Trying to sell a FROR, what is a worthless agreement beyond a promise, and value that will not likely fly, it's almost like selling moon dust rights. 

An option is completely different, it gives the optionee (buyer) the right to purchase, the value can be established over the term of the option as prices increase or rental income may increase over time. It is an agreement to sell based on today's value at some point in the future where the optionee expects the future value to be greater, that's why we pay for options. 

A lease that may be assigned, it assigns rights of possession and quiet enjoyment, that's why rents are paid.    A FROR simply adds a sweeter ingredient, that IF a owner accepts an offer and agrees to sell, that owner will give the tenant the same opportunity, nothing more. 

A FROR doesn't really tie up a property either, there is not obligation to sell, only an obligation to offer in the event of a future occurrence, receiving and accepting another offer. It is not a lien, it can muddy up a transaction, but it can't stop another transaction from being devised. 

And, generally  a FROR is given as a courtesy not something as valuable.

Always an exception to the rule or custom. 

Say you have a very hot market, you're in a HOA that has a limited amount of boat slips at a marina and everyone in the HOA wants a slip. The prices have been going up, but the price isn't a factor with these exclusive HOA members.

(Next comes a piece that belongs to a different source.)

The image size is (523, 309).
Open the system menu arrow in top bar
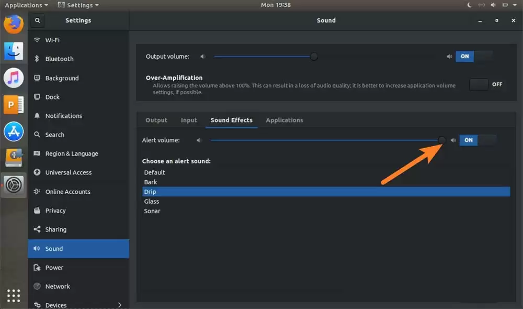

A slip owner gives a formal FROR to Ed, then Ed sells his boat, so he assigns the agreement to Bob, the owner consents to the assignment, and Bob agrees to pay Ed for the contract simply in hopes that the owner will sell someday. But, Bob has his unit as a second home, he lives away from the area. To Bob, there is an intrinsic value simply to be notified in the event the slip becomes for sale. That notice is about all Bob gets, so what is that worth? Bob also knows that in this exclusive HOA, he still might end up in a bidding war for that slip against other members, so he's not guaranteed a price that he may have to pay in the future.

Before you get ideas of running around trying to sell agreements or title rights or ownership rights, see your attorney! :)    

**** Brian, thanks for the clarification, much appreciated.

**** Bill G., this is my "Aha! Moment". Thanks for the very detailed reply, just how I like them, much appreciate it. You're one of my favorite poster by the way. If you had a "donation" button on your posts, I'd show my appreciation :) Hope u and Brian don't mind if I ask more questions in the future.